La CGIA di Mestre è chiara: non basta cancellare l'IMU sulla prima casa. E' necessario anche scongiurare l'aumento del coefficiente moltiplicatore sui capannoni, perché in tal caso l'IMU 2013 più la Tares produrrebbe alle imprese un aggravio difficilmente sostenibile.

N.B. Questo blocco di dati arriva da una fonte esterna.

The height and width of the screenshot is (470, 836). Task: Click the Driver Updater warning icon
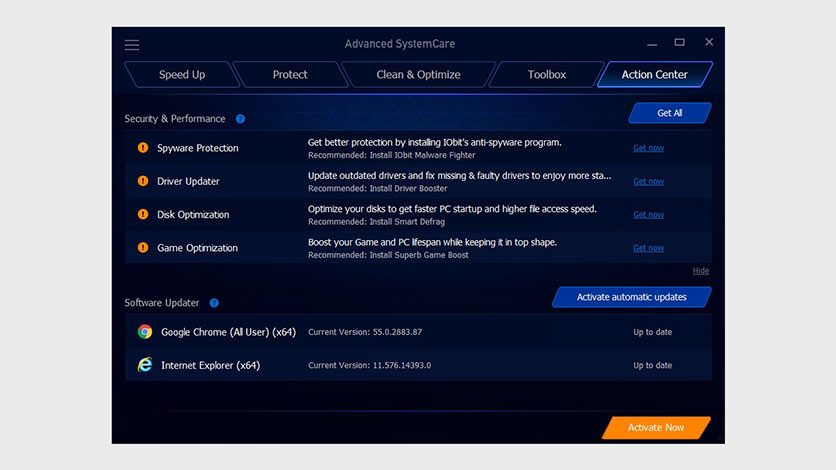pos(143,181)

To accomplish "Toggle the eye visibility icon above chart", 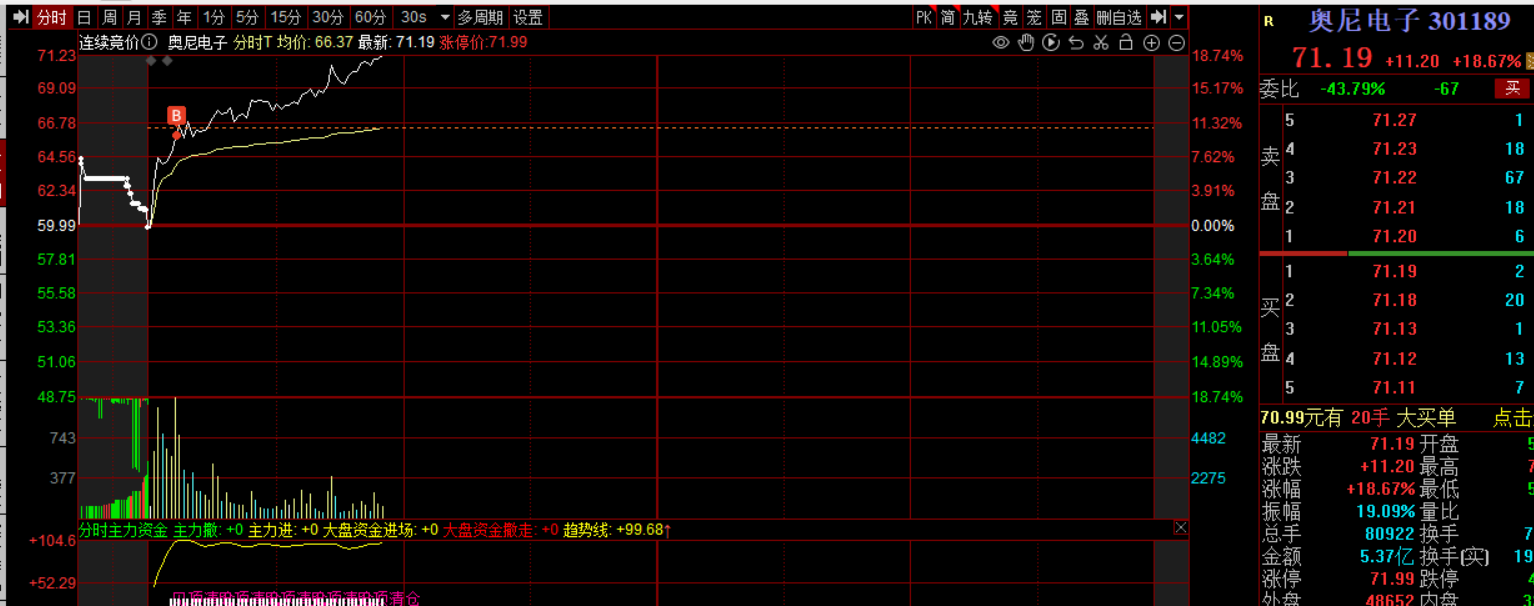I will [x=1000, y=42].

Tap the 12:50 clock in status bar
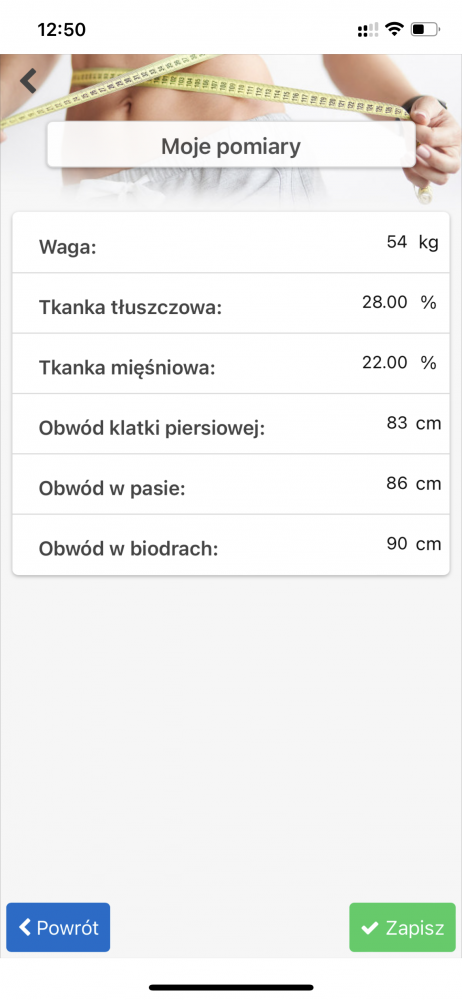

Mentre il governo Letta è ancora alle prese sulla cancellazione o riduzione dell'IMU sulla prima casa, la CGIA di Mestre lancia l'allarme. "E' necessario che venga scongiurato l'aumento del coefficiente moltiplicatore sui capannoni, altrimenti l'effetto combinato con la Tares provocherà un incremento di imposta difficilmente sostenibile" avverte il segretario della CGIA di Mestre Giuseppe Bortolussi, sottolineando che "se si continua ad aumentare sensibilmente il livello di tassazione sulle imprese non si può pretendere che queste rimangano competitive e riescano a creare nuovi posti di lavoro". La CGIA di Mestre, infatti, calcola che con il previsto rincaro dell'IMU 2013 sui capannoni e l'introduzione della Tares, gli aumenti di imposta rispetto al 2012 si annunciano molto pesanti. L'associazione spiega infatti che l'IMU 2013 sui capannoni sarà più "gravosa" anche nel caso in cui l'aliquota rimanga quella applicata nel 2012 (che è costata già il 154,4% in più rispetto agli imprenditori rispetto all'ICI), in quanto il coefficiente moltiplicatore utilizzato per la determinazione della base imponibile passerà da 60 a 65. Se a questo si aggiunge poi la Tares, l'aumento di questa tassa sui capannoni dovrebbe essere superiore, rispetto a quanto pagato l'anno scorso, del 15,5%.